• **Data to process**:
##########

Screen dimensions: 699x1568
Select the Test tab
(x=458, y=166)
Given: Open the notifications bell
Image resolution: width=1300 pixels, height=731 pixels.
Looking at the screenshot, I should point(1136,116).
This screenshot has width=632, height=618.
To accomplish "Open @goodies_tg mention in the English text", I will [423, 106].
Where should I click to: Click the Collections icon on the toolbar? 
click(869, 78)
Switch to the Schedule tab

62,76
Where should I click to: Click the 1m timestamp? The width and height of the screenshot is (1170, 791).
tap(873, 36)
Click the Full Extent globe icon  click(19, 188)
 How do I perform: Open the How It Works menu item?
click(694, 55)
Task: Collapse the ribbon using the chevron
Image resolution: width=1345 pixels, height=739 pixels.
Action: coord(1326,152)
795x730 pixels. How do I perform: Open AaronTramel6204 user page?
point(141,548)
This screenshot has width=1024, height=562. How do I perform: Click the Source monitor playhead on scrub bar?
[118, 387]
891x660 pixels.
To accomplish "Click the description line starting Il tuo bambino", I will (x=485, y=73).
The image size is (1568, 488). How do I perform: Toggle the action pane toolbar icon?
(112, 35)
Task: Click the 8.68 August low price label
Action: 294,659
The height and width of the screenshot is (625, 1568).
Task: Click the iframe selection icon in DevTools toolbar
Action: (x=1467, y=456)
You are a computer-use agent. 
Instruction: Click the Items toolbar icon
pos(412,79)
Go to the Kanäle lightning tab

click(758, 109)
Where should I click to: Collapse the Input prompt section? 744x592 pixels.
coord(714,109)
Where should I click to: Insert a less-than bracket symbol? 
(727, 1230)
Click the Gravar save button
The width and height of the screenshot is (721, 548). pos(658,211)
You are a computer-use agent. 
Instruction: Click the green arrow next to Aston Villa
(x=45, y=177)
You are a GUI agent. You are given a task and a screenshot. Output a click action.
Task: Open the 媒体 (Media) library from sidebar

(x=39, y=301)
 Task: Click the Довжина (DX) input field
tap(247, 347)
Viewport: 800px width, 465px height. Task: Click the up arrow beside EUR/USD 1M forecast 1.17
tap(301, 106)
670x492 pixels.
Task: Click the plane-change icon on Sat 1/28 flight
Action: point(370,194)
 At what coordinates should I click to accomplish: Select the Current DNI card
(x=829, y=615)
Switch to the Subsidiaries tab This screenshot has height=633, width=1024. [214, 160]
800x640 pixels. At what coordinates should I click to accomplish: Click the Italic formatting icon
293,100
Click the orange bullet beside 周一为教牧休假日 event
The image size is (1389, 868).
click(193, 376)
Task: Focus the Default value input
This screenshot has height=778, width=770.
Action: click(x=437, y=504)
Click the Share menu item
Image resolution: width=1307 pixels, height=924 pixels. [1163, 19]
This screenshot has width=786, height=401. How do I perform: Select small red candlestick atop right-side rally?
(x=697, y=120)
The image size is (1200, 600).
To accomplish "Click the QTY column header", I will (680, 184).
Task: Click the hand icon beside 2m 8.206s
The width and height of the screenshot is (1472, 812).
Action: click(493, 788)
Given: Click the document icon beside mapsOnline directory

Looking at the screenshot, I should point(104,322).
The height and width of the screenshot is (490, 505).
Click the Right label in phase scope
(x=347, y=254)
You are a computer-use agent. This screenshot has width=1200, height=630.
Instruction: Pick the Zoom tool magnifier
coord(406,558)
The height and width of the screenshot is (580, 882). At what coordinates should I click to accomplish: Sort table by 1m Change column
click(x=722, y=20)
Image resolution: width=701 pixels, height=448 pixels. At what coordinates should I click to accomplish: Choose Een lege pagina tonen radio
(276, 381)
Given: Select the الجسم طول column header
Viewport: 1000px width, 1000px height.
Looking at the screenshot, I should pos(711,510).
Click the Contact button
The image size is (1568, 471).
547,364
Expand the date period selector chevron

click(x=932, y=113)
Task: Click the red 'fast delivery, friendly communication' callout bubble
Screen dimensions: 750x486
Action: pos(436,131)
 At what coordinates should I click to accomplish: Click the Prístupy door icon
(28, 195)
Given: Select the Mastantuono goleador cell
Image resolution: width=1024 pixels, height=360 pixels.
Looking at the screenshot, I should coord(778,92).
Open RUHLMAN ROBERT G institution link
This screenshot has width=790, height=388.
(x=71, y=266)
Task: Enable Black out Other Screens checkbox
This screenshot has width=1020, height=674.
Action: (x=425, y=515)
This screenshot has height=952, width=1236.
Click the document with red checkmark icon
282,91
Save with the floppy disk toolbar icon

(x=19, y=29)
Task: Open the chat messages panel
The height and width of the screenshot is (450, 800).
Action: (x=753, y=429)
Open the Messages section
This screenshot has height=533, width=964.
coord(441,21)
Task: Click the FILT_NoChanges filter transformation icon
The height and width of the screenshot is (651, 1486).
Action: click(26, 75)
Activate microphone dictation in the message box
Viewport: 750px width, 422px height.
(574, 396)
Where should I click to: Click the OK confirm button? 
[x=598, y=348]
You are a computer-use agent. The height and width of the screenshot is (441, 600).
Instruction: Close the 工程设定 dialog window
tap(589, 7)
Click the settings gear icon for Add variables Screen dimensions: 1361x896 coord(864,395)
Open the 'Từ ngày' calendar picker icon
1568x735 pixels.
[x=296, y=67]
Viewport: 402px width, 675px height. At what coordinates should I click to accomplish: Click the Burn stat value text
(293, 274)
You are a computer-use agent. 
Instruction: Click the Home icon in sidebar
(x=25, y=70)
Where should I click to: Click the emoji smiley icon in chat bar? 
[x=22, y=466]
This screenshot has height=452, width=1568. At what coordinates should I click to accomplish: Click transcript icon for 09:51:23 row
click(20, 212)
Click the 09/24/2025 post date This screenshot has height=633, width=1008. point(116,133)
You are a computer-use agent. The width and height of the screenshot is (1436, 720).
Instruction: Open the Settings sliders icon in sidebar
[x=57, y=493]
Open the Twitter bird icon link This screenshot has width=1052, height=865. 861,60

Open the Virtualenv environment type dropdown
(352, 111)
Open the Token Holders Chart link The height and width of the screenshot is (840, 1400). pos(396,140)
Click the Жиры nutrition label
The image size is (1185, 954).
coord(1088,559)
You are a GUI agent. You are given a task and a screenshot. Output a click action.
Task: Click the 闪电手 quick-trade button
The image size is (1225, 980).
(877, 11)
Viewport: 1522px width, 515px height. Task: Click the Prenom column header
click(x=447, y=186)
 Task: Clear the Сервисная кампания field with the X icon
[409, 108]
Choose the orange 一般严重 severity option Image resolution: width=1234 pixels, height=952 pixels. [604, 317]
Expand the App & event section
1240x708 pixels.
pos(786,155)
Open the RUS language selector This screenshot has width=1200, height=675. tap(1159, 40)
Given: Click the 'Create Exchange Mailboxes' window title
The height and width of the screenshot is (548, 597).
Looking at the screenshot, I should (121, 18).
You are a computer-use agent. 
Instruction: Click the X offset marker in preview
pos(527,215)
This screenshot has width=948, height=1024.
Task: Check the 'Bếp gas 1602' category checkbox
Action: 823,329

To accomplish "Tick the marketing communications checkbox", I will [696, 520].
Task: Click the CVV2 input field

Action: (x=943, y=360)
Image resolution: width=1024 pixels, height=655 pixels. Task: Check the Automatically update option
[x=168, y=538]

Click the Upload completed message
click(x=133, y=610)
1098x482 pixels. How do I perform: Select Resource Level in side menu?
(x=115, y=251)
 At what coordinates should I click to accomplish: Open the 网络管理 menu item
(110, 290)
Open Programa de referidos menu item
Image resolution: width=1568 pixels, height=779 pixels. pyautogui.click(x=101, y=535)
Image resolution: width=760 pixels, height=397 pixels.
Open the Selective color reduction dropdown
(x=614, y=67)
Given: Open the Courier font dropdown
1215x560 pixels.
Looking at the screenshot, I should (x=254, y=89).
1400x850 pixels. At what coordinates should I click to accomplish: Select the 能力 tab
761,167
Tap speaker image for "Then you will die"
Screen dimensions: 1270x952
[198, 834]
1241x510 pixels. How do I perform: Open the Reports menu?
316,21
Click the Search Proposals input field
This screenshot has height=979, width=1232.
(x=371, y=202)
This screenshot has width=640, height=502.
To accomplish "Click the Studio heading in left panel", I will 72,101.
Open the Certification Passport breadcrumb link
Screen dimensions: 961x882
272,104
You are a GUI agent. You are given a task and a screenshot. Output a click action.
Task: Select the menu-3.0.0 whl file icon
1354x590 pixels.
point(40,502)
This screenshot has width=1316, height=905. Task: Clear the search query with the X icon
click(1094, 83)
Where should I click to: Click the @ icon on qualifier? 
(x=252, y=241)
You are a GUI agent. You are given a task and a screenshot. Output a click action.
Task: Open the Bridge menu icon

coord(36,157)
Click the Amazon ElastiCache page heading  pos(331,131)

##########

• **Directions for this task**: Copy exactly the lines from the one with "Screen dimensions: 1270x952" down to the last line of the records above, and leave out everything else.

• **Task answer**:
Screen dimensions: 1270x952
[198, 834]
1241x510 pixels. How do I perform: Open the Reports menu?
316,21
Click the Search Proposals input field
This screenshot has height=979, width=1232.
(x=371, y=202)
This screenshot has width=640, height=502.
To accomplish "Click the Studio heading in left panel", I will 72,101.
Open the Certification Passport breadcrumb link
Screen dimensions: 961x882
272,104
You are a GUI agent. You are given a task and a screenshot. Output a click action.
Task: Select the menu-3.0.0 whl file icon
1354x590 pixels.
point(40,502)
This screenshot has width=1316, height=905. Task: Clear the search query with the X icon
click(1094, 83)
Where should I click to: Click the @ icon on qualifier? 
(x=252, y=241)
You are a GUI agent. You are given a task and a screenshot. Output a click action.
Task: Open the Bridge menu icon

coord(36,157)
Click the Amazon ElastiCache page heading  pos(331,131)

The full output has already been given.